Concealing Sexual Identity Found to Impact Mpox Care Utilization for Some Men

Concealing Sexual Identity Found to Impact Mpox Care Utilization for Some Men


A recent study conducted by researchers from Cornell University and the University of Toronto has shed light on the impact of concealing sexual identity on healthcare seeking behaviors among sexual minority men during the global outbreak of mpox. The study revealed that openly gay, bisexual, and other sexual minority men were more likely to seek care for mpox compared to those who conceal their sexual orientation. However, the reason behind the disparity was not necessarily the fear of being outed, but rather the knowledge gap and reduced community connection caused by identity concealment.

The study, titled “Identity Concealment May Discourage Health-Seeking Behaviors: Evidence from Sexual Minority Men During the 2022 Global Mpox Outbreak,” was published in Psychological Science. Joel Le Forestier, a postdoctoral researcher in the Department of Communication in the College of Agriculture and Life Sciences at Cornell, served as the first author of the study. The co-authors of the study were professors Elizabeth Page-Gould and Alison Chasteen, who were Le Forestier’s doctoral advisers at the University of Toronto.

To conduct the study, the researchers recruited hundreds of sexual minority men from Australia, Canada, the U.K., and the U.S. at two different points during the mpox outbreak: its peak in August 2022 (864 participants) and approximately two months later as the outbreak waned (685 participants). The participants completed an online questionnaire designed to test the researchers’ hypothesis that sexual orientation concealment would be associated with reduced mpox-related health behavior. The questionnaire included statements such as altering appearance, mannerisms, or activities to “pass” as straight and intending to receive a vaccine for monkeypox.
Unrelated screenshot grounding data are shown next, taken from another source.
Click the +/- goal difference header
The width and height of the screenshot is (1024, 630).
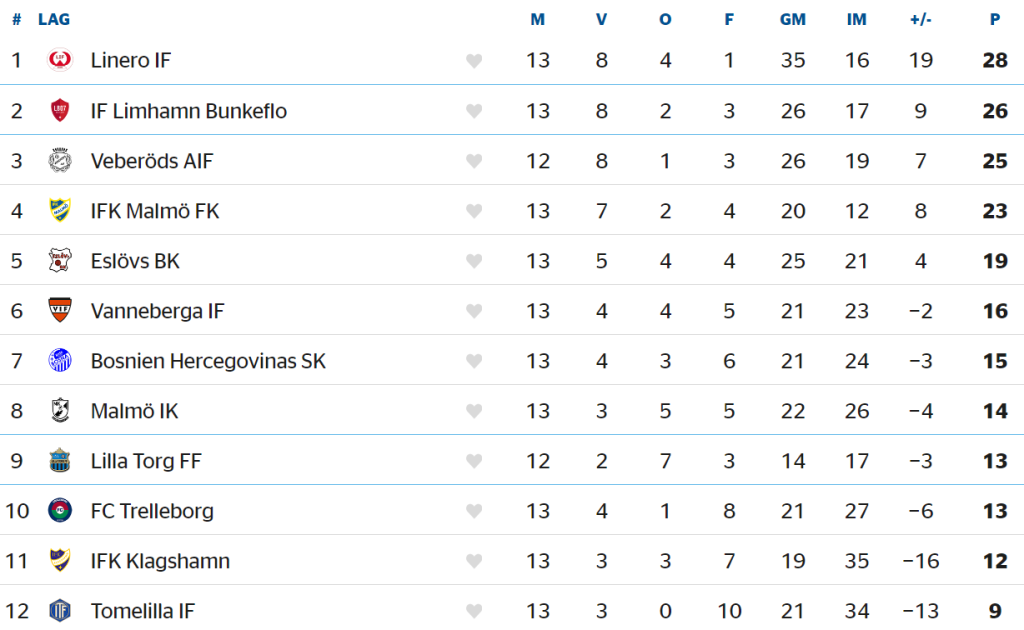(x=921, y=20)
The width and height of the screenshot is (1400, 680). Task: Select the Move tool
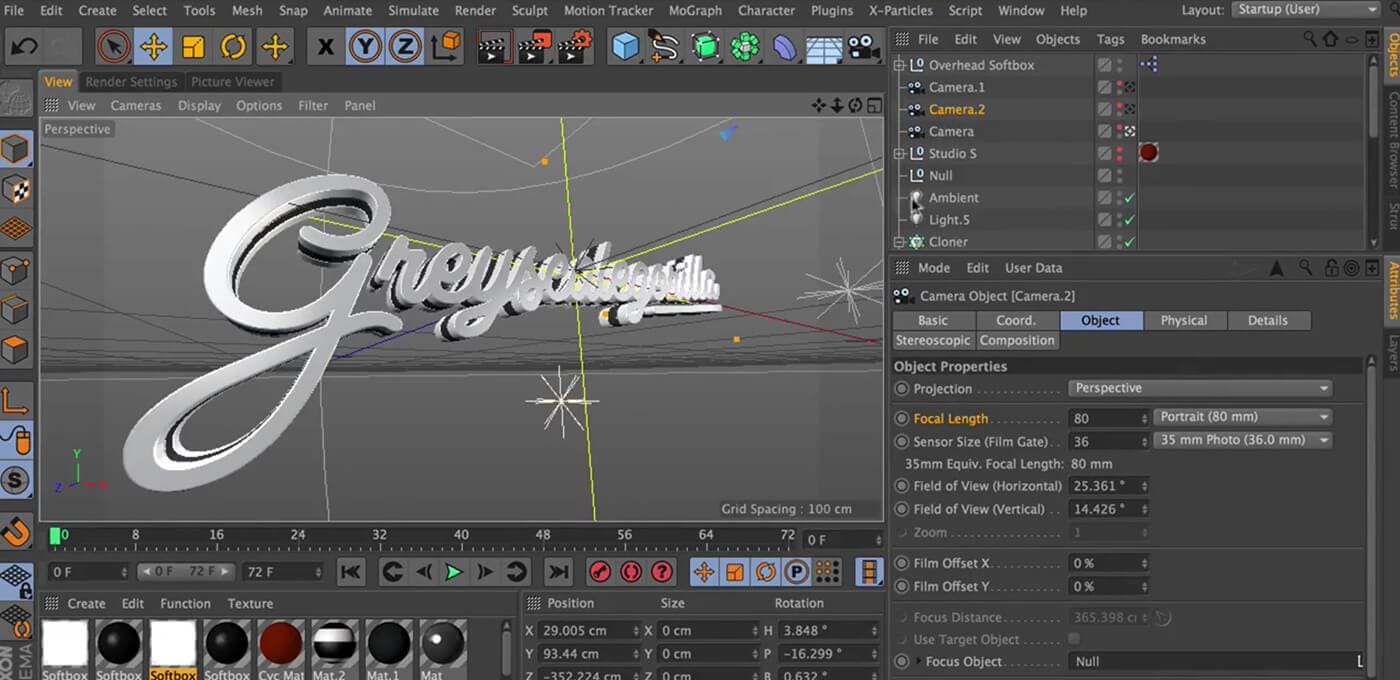point(155,46)
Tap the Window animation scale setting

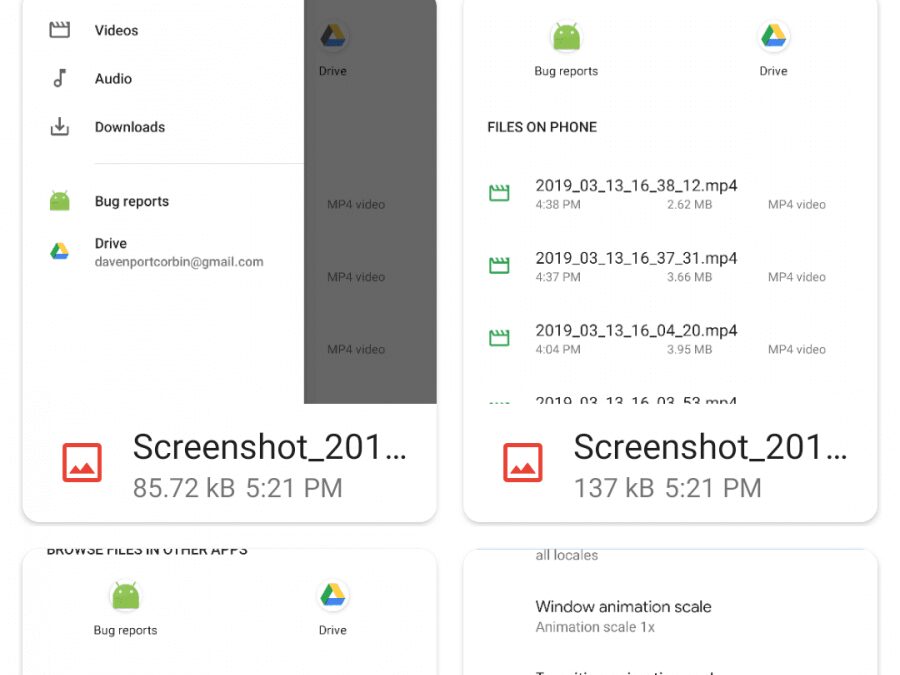pos(623,607)
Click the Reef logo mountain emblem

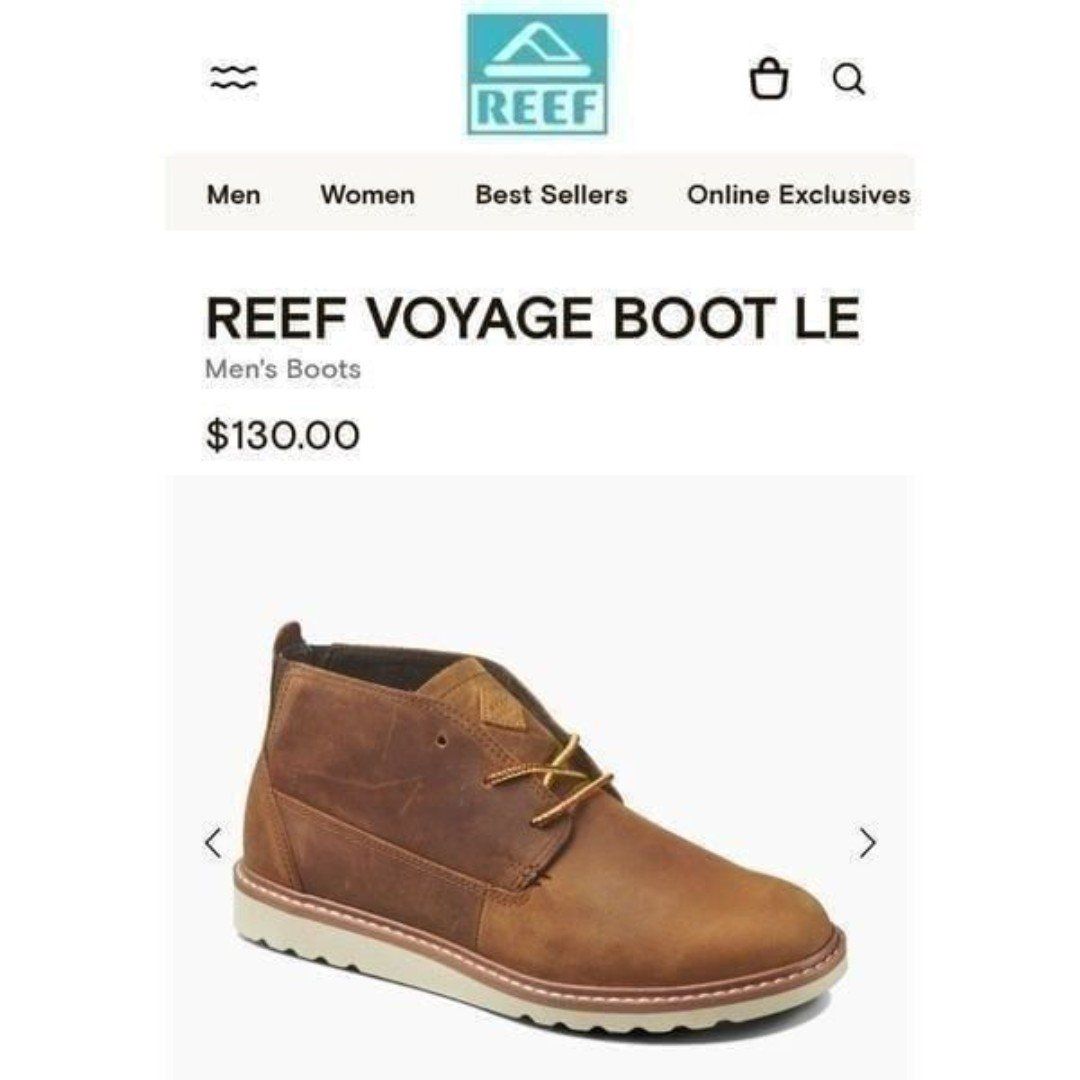coord(537,50)
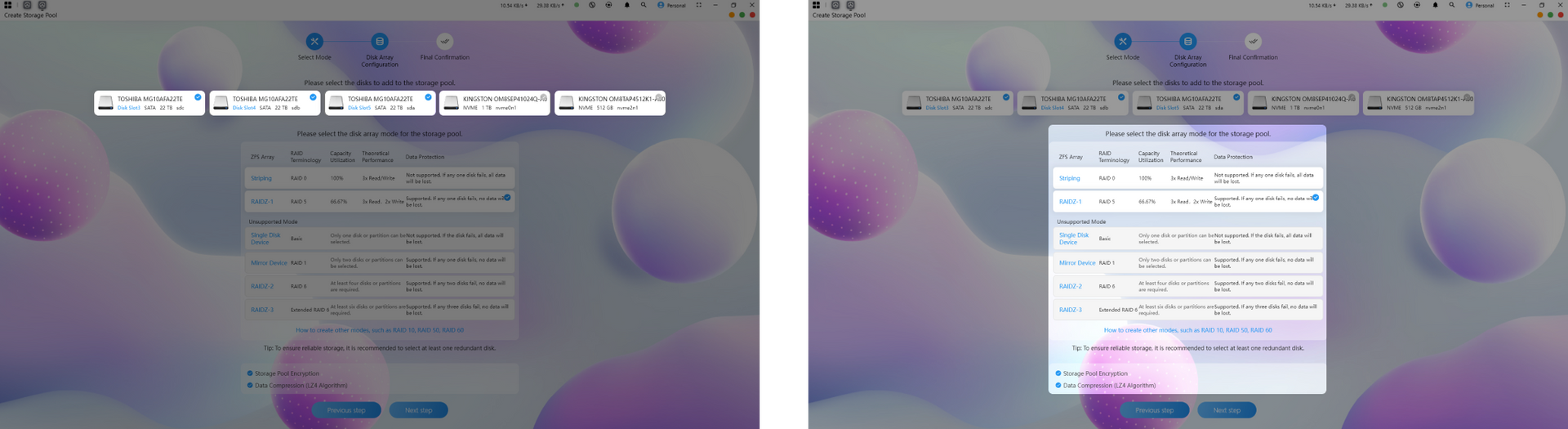Open the app grid launcher icon
The image size is (1568, 429).
[x=816, y=5]
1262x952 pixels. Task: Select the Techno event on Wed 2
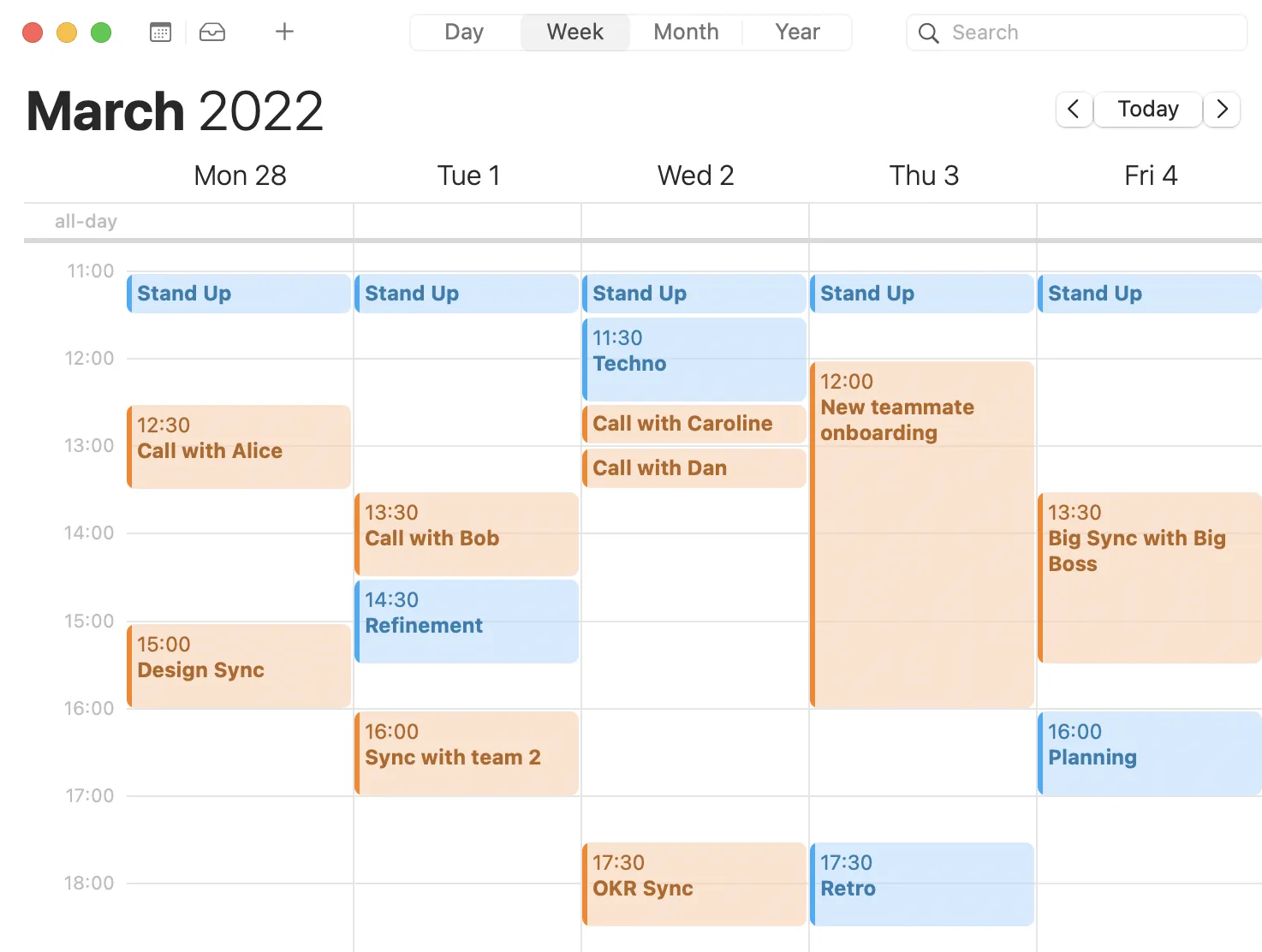(x=694, y=358)
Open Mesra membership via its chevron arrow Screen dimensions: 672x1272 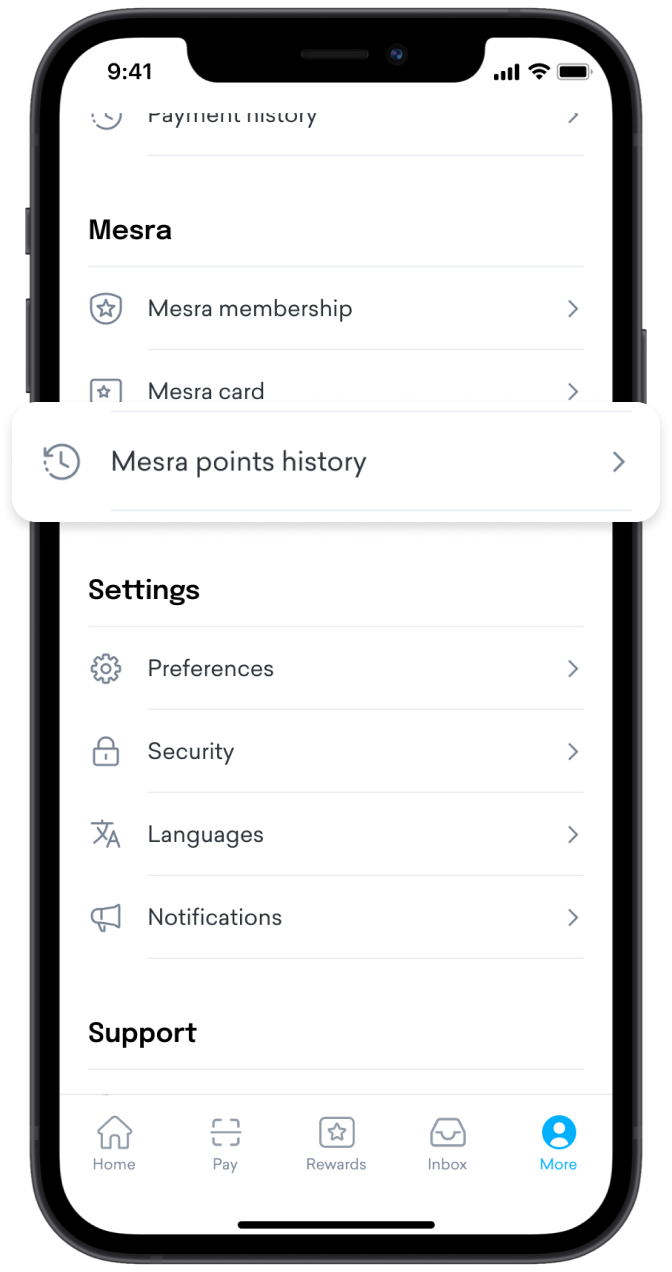point(573,309)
The findings of the study mostly confirmed the researchers’ expectations. Participants who concealed their sexual orientation expressed concerns about seeking mpox resources that could potentially out them. However, contrary to the researchers’ predictions, these concerns did not necessarily lead to a lower likelihood of accessing those resources. Some participants indicated that the importance of addressing mpox outweighed their fears of identity revelation.

The research was sparked by Le Forestier’s friend’s observation of a long line of sexual minority men waiting at a vaccination clinic during the mpox outbreak. Initially, Le Forestier believed that the fear of being outed prevented these men from seeking mpox vaccinations. However, after discussing the issue with his friend, he realized that the lack of awareness might be the primary factor preventing individuals from accessing healthcare resources. The friend pointed out that the only places where he saw advertisements for mpox vaccine clinics were in gay bars and the local gay village community center, suggesting that individuals who were not actively involved in the community might not be aware of available resources.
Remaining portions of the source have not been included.